Waste & Efficiency Indicators
Waste Risk Score: 50 / 10
Warning Flags
- Economic price adjustment clause
- Potential for fuel price spikes
- Long contract duration
Positive Signals
- Full and open competition
- Established supplier relationship
Sector Analysis
This contract falls under the Petroleum and Petroleum Products Merchant Wholesalers sector. Spending benchmarks for aviation fuel can vary significantly based on geopolitical factors and crude oil prices.
Small Business Impact
The contract does not indicate specific set-asides for small businesses. The prime contractor, TRAJEN FLIGHT SUPPORT LP, is not identified as a small business in the provided data.
Oversight & Accountability
The contract was awarded by the Defense Logistics Agency, a major procurement entity within the DoD. Oversight would typically involve contract performance monitoring and adherence to economic price adjustment terms.

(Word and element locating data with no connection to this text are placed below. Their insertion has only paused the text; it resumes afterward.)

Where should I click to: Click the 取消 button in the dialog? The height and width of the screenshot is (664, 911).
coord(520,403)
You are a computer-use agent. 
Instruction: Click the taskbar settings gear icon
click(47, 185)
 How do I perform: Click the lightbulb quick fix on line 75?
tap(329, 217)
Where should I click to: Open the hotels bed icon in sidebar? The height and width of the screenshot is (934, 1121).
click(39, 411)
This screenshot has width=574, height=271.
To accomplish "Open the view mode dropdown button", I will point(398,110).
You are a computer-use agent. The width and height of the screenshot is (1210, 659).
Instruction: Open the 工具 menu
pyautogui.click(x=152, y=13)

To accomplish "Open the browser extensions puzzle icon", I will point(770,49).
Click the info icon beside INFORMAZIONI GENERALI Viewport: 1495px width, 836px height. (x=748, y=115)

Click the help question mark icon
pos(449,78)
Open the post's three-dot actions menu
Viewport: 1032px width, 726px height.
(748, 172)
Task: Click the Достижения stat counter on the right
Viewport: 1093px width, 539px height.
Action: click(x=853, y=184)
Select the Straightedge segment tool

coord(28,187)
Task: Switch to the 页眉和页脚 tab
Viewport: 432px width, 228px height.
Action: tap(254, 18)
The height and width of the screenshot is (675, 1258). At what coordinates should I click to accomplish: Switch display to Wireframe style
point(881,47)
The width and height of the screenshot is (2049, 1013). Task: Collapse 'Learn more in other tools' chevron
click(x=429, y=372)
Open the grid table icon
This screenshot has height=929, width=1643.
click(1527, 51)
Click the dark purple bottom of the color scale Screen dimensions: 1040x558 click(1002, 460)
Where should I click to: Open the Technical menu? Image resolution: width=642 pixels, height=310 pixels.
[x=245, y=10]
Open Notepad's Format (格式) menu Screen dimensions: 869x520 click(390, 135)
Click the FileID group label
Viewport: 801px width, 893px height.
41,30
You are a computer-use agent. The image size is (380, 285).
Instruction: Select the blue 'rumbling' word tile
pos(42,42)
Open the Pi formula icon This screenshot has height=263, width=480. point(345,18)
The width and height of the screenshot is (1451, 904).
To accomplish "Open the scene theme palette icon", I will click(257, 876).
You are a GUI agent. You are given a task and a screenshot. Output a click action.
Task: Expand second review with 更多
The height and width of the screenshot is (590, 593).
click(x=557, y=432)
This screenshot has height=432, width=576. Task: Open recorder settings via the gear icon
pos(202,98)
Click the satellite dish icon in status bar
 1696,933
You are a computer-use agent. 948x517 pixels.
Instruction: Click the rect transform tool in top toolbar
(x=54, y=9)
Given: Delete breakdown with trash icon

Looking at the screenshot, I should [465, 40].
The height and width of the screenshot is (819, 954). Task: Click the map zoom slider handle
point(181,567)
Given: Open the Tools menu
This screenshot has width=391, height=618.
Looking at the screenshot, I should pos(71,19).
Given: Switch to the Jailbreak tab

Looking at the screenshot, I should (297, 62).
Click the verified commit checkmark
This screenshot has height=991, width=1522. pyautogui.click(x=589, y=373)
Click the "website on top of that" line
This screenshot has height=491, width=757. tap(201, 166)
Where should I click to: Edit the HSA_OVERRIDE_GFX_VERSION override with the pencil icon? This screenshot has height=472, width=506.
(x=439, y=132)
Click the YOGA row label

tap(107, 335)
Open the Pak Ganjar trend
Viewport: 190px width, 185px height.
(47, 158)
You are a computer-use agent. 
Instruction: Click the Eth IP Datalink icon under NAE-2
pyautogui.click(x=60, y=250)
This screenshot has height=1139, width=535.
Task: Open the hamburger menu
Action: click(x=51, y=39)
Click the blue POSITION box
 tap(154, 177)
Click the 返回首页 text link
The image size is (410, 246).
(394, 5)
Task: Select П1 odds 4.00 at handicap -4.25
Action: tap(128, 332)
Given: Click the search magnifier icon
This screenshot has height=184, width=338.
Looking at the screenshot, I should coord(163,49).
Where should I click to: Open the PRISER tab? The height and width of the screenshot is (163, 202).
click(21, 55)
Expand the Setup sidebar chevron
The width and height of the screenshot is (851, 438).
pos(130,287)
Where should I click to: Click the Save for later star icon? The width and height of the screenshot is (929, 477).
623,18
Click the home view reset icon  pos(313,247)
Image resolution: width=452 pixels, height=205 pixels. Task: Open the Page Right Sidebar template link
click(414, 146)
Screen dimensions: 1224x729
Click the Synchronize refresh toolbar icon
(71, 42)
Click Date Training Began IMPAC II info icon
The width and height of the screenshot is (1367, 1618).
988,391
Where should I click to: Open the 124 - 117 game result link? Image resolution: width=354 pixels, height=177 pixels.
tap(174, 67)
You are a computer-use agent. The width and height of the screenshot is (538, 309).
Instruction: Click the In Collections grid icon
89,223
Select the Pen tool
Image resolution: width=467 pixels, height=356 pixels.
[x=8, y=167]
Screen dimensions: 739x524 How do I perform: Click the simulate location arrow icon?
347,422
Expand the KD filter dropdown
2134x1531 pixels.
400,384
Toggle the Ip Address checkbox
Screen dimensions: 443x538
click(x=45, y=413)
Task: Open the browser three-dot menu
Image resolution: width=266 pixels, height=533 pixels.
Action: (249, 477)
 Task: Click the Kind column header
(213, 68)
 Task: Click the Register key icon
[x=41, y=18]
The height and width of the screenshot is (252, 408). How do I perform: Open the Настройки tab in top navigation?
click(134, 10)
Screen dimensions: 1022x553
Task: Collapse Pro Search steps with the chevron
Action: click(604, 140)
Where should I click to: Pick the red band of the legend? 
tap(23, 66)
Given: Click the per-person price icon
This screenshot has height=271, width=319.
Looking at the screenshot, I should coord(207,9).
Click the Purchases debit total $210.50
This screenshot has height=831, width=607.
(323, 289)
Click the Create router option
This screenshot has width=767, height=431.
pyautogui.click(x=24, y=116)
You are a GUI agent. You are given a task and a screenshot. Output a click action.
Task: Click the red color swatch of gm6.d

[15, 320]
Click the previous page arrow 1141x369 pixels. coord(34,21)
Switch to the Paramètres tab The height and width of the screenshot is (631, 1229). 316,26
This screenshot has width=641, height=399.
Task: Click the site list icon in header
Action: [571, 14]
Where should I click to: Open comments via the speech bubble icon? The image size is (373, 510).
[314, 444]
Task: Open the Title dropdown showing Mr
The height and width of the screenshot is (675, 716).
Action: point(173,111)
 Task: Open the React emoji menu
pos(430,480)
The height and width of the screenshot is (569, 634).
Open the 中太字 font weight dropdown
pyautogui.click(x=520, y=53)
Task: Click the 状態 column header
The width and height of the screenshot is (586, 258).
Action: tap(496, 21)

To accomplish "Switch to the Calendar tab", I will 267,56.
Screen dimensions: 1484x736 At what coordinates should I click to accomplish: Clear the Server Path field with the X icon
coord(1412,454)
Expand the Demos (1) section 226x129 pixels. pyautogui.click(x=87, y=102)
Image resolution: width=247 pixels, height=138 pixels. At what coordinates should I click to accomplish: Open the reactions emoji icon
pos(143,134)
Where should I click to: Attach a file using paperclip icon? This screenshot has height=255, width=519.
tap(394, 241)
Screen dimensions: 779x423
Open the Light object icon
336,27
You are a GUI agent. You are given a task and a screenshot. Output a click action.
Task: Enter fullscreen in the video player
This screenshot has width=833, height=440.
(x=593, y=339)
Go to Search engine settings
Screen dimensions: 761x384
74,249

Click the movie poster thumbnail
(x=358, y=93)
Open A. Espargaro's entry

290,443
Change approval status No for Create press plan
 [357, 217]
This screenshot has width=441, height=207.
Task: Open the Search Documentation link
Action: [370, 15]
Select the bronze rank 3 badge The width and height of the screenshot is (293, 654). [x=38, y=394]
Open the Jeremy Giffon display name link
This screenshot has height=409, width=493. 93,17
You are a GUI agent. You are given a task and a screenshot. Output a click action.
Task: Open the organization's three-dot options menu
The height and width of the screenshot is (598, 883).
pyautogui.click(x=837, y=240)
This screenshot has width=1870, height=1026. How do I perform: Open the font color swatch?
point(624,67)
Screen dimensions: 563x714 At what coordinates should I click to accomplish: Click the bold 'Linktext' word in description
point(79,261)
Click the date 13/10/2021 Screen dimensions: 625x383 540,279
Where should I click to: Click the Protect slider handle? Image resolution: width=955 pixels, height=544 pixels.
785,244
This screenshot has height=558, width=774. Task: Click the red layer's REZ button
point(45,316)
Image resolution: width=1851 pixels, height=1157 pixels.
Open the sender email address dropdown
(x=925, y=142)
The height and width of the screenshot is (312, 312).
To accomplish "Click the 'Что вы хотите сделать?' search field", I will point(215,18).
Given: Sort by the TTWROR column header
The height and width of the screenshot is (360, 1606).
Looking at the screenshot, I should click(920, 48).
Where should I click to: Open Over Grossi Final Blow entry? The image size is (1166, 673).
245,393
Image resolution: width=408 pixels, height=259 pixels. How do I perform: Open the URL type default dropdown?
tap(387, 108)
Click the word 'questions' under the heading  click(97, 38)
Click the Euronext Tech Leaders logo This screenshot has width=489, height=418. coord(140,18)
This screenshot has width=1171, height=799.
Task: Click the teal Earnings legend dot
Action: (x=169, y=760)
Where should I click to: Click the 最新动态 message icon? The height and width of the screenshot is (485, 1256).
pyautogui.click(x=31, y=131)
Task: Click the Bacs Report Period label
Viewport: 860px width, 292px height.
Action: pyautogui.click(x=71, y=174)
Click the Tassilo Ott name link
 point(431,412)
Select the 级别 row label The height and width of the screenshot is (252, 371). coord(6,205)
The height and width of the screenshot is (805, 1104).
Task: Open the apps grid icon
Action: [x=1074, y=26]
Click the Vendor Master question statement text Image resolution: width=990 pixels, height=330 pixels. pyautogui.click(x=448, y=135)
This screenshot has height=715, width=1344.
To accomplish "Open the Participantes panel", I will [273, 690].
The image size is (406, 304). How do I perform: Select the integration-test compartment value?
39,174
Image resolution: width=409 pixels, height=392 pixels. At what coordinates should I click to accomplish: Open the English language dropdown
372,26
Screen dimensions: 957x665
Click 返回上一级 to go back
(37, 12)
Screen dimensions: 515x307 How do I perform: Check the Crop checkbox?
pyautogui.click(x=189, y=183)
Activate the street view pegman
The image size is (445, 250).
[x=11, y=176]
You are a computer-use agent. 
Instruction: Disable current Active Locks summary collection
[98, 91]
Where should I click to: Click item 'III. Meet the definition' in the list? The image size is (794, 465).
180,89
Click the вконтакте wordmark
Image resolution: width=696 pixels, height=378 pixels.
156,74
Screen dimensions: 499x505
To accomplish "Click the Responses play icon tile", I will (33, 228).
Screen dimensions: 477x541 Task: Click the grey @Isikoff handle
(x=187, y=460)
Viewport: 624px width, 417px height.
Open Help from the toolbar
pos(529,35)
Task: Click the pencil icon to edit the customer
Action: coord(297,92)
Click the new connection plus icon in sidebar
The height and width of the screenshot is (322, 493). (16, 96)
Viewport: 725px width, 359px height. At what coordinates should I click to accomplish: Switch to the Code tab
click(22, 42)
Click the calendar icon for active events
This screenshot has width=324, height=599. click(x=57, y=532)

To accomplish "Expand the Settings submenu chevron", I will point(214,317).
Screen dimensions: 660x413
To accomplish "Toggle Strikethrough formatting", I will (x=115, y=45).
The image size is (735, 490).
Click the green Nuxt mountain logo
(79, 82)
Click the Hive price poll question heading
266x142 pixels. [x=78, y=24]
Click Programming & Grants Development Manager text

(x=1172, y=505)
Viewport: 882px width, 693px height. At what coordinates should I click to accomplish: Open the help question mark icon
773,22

Related Government Programs
- Petroleum and Petroleum Products Merchant Wholesalers (except Bulk Stations and Terminals)
- Department of Defense Contracting
- Defense Logistics Agency Programs
Risk Flags
- Economic Price Adjustment Clause
- Fuel Price Volatility
- Potential for Cost Overruns
- Long-Term Contractual Obligation
Tags
petroleum-and-petroleum-products-merchan, department-of-defense, tx, do, 10m-plus
Frequently Asked Questions
What is this federal contract paying for?
Department of Defense awarded $53.6 million to TRAJEN FLIGHT SUPPORT LP. JET A W/FSII
Who is the contractor on this award?
The obligated recipient is TRAJEN FLIGHT SUPPORT LP.
Which agency awarded this contract?
Awarding agency: Department of Defense (Defense Logistics Agency).
What is the total obligated amount?
The obligated amount is $53.6 million.
What is the period of performance?
Start: 2011-04-01. End: 2015-03-31.
What is the historical average price per gallon for Jet A fuel under similar economic adjustment clauses?
Determining the historical average price per gallon requires access to historical pricing data for this specific contract and comparable contracts. The economic price adjustment clause means the price fluctuates with market conditions, making a single average difficult to establish without detailed historical records of the adjustment factors applied.
What are the specific indices or benchmarks used for the economic price adjustment?
The specific indices or benchmarks used for the economic price adjustment are not detailed in the provided data. Typically, these adjustments are tied to published fuel price indices, such as those from the Energy Information Administration (EIA) or other industry-standard markers, to reflect changes in the cost of crude oil and refining.
What is the potential maximum price increase allowed under the economic price adjustment clause?
The provided data does not specify the maximum price increase allowed under the economic price adjustment clause. Contract terms usually define a cap or a formula for these adjustments to limit extreme price volatility and provide some predictability for the government's budget.
Industry Classification
NAICS: Wholesale Trade › Petroleum and Petroleum Products Merchant Wholesalers › Petroleum and Petroleum Products Merchant Wholesalers (except Bulk Stations and Terminals)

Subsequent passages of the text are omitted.